KPMG recommends data linkage studies to assess the impact of headspace early intervention on subsequent community service use, self-harm and substance abuse hospitalisations, employment outcomes, and suicide deaths compared to those who do not access headspace (Box 2). 6 headspace is hypothesised to have better outcomes than general practice and child and adolescent mental health services but comparison studies are required to demonstrate this superiority. 5
Studies with experimental designs are also recommended by KPMG. 6 Pre-post studies may show positive findings for Australian community youth mental health services, but when controlled designs are used, studies do not usually yield significant results. 20 So experimental designs are required to determine whether headspace interventions are more effective than other active treatments. Any adverse effects of headspace should also be comprehensively measured and reported because early intervention may be associated with labelling, stigmatisation, and negative experiences of youth psychotherapy.16,17
Conclusions
This critical evaluation of youth-friendly care found evidence that the Australian Government youth psychotherapy programme has empowered young people to access support where, when, and how they want.

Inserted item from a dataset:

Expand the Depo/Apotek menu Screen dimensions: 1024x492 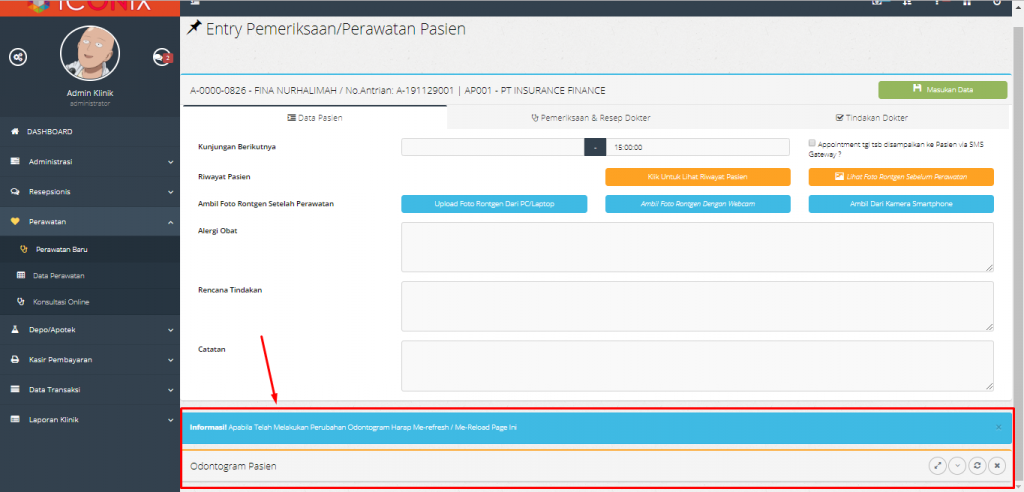[90, 329]
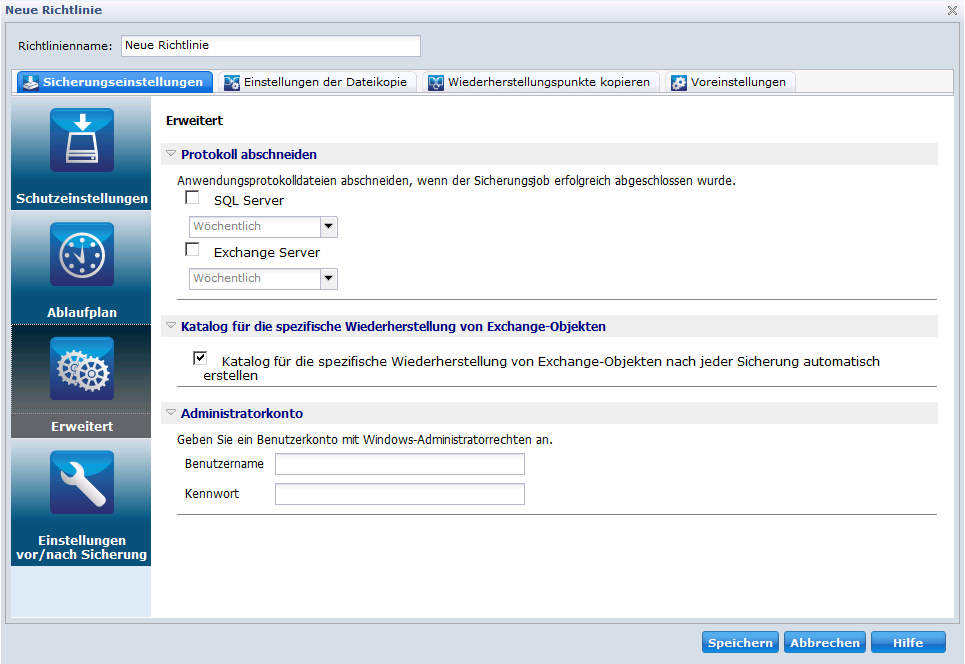Open the Exchange Server Wöchentlich dropdown

328,279
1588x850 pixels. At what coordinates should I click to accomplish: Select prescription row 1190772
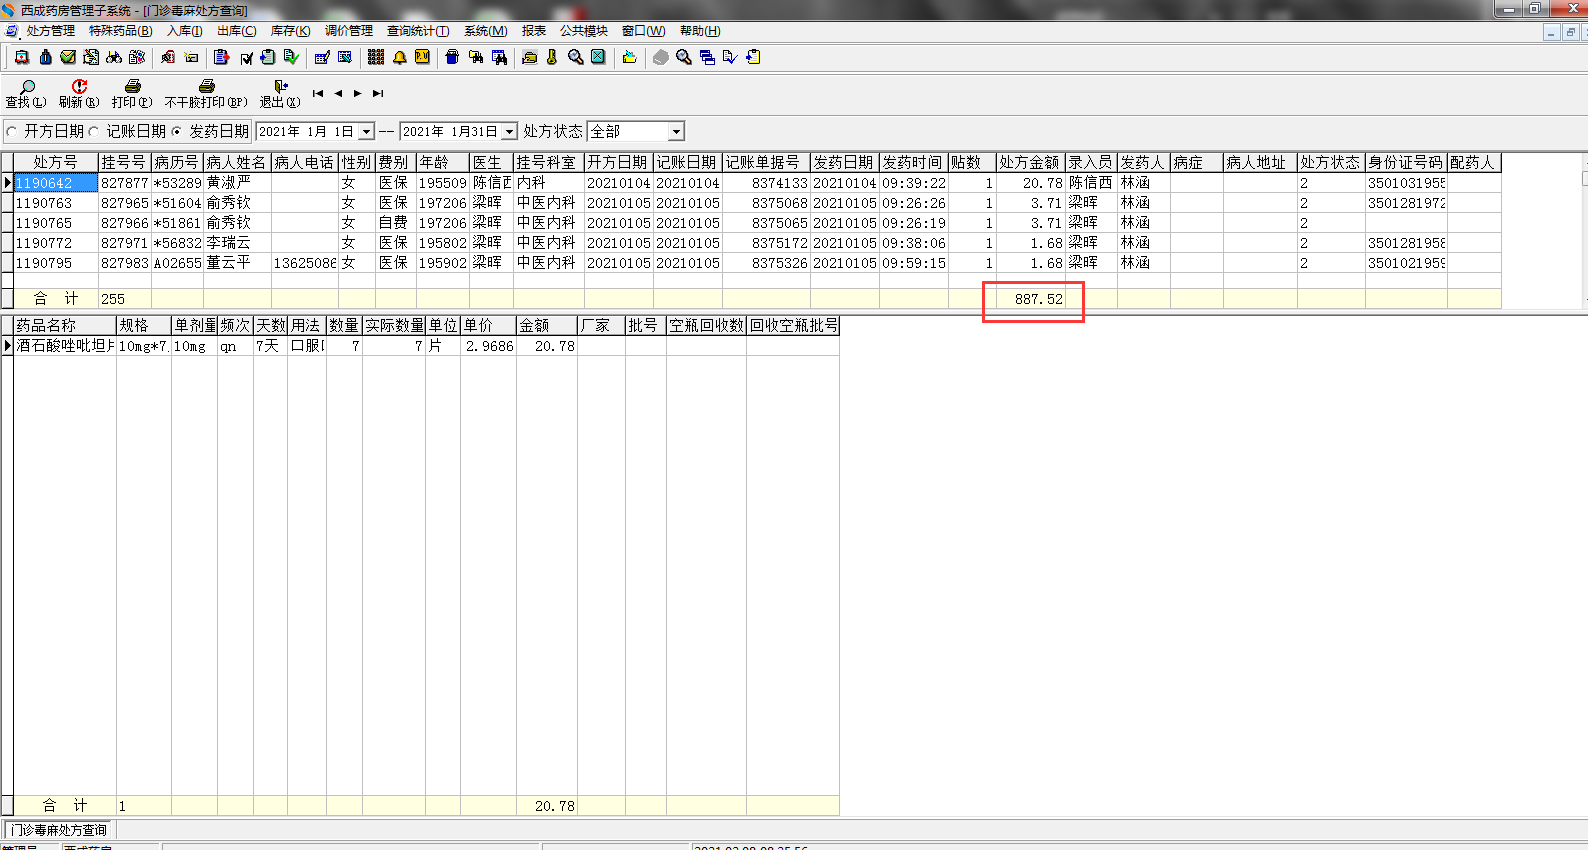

Under these conditions, it appears that the vast majority of young people want short courses of psychotherapy, which runs counter to the hypothesis that youth-friendly care improves engagement in evidence-based psychotherapy and thereby changes the course of youth-onset mental disorders. Instead, empowered young people appear to prefer brief therapy. Without active parental and professional encouragement, they seem to choose less demanding options rather than optimal treatment. These findings have global implications because similar youth-friendly psychotherapy programmes are being established around the world and their impact may be lessened by high dropout rates from evidence-based psychotherapy and sub-therapeutic outcomes.
Footnotes
Author contributions
All authors have satisfied: Substantial contributions to the conception or design of the work; or the acquisition, analysis, or interpretation of data for the work; AND Drafting the work or revising it critically for important intellectual content; AND Final approval of the version to be published; AND Agreement to be accountable for all aspects of the work in ensuring that questions related to the accuracy or integrity of any part of the work are appropriately investigated and resolved.
Disclosure
The author(s) declared the following potential conflicts of interest with respect to the research, authorship, and/or publication of this article: The authors declare that JCLL, TB, SK, and SA are editorial team members for this journal. They were not involved in the editorial and peer review process. This article is a personal perspective and does not represent a position of this journal. TB has received Honoraria from CSL Sequirus for a lecture. Open access publishing was via the Council of Australian University Librarians.
Funding
The author(s) received no financial support for the research, authorship, and/or publication of this article.